What you will do: Transcribe every line of text in these items word for word, leaving out the pictures.
::: Records to process
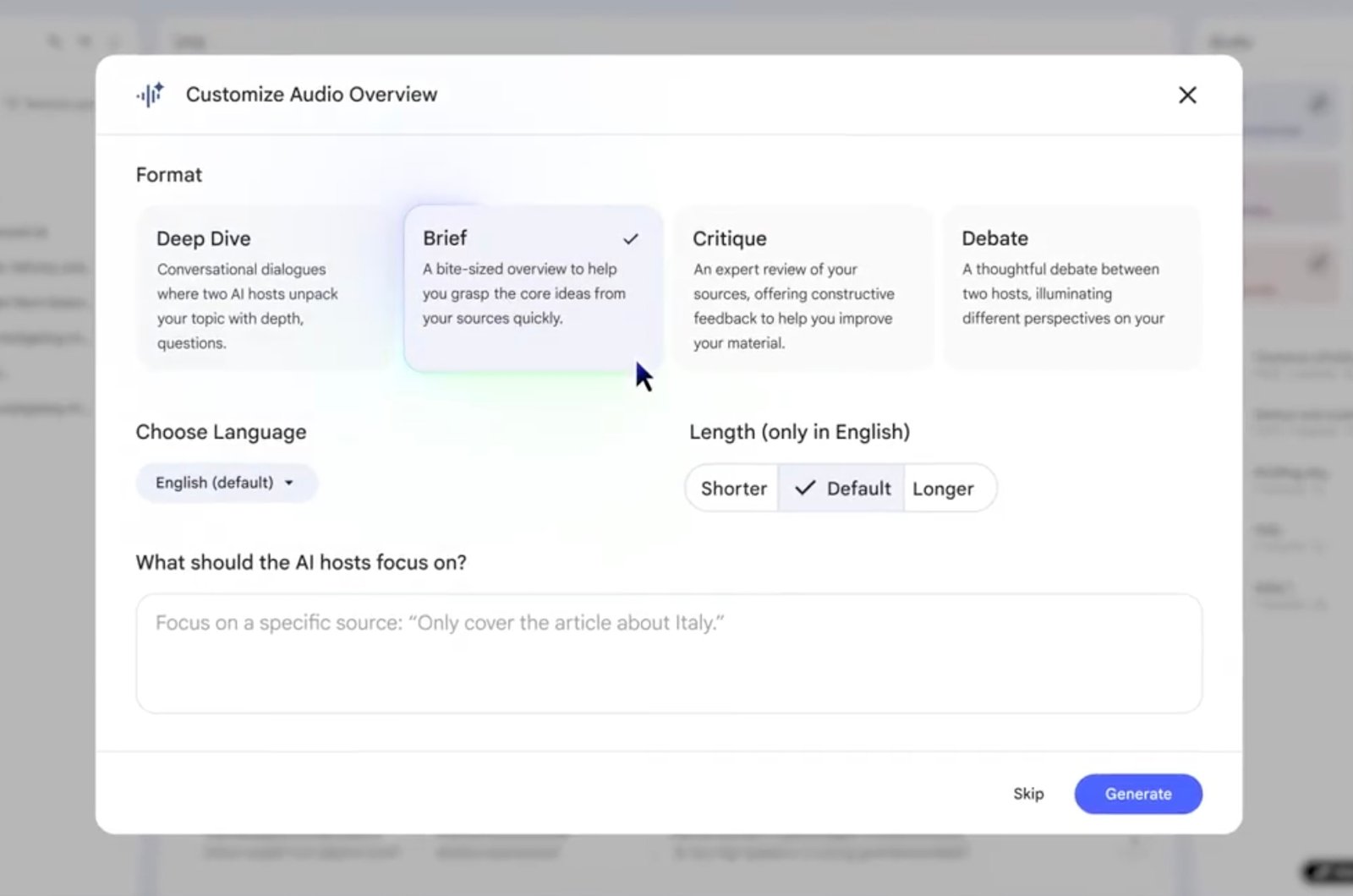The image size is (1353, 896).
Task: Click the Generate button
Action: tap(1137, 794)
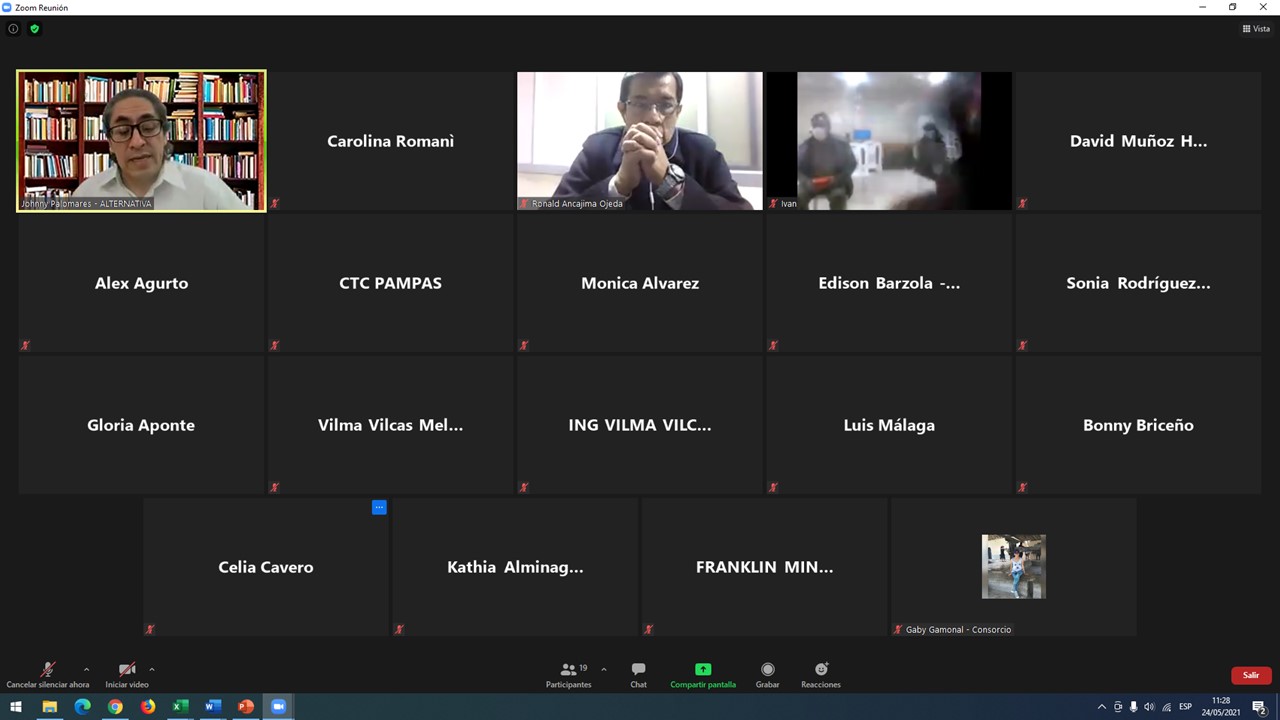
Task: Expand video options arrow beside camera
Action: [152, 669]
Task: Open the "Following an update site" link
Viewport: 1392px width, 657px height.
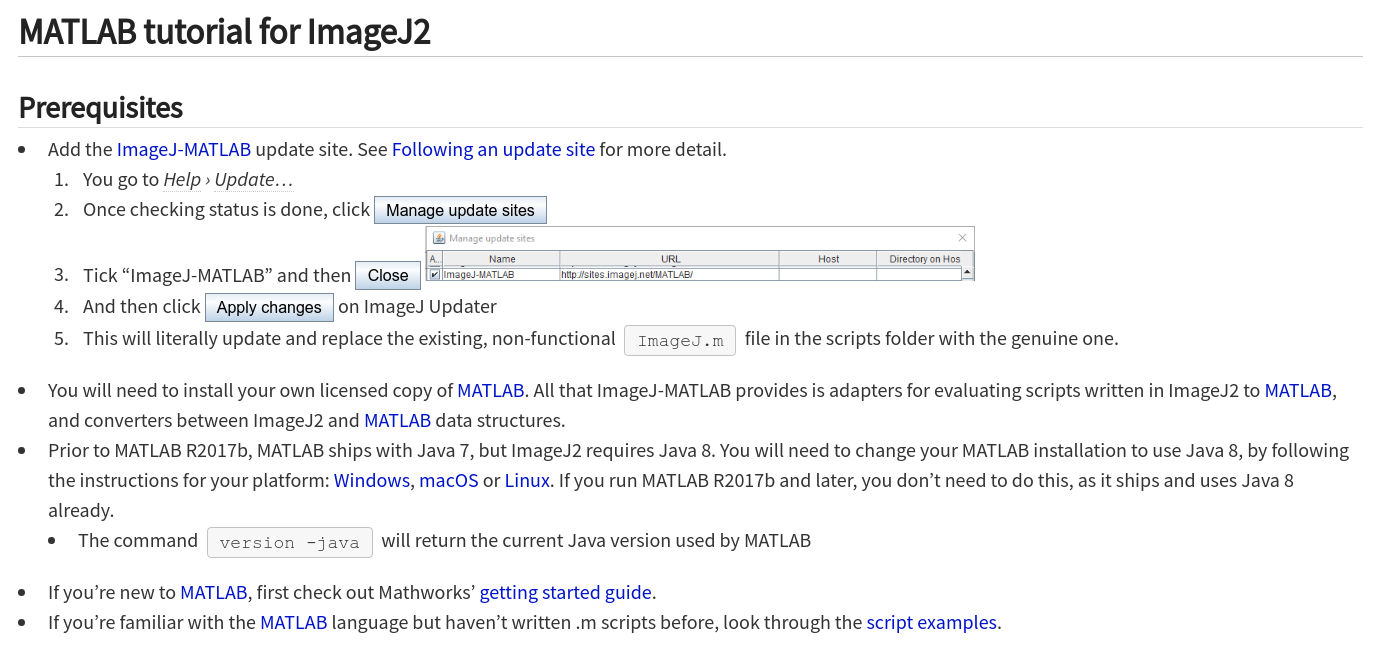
::::::
Output for this exercise:
The image size is (1353, 896).
Task: Click the Generate button
Action: tap(1137, 794)
Task: Expand video options arrow beside camera
Action: [152, 669]
Task: Open the "Following an update site" link
Viewport: 1392px width, 657px height.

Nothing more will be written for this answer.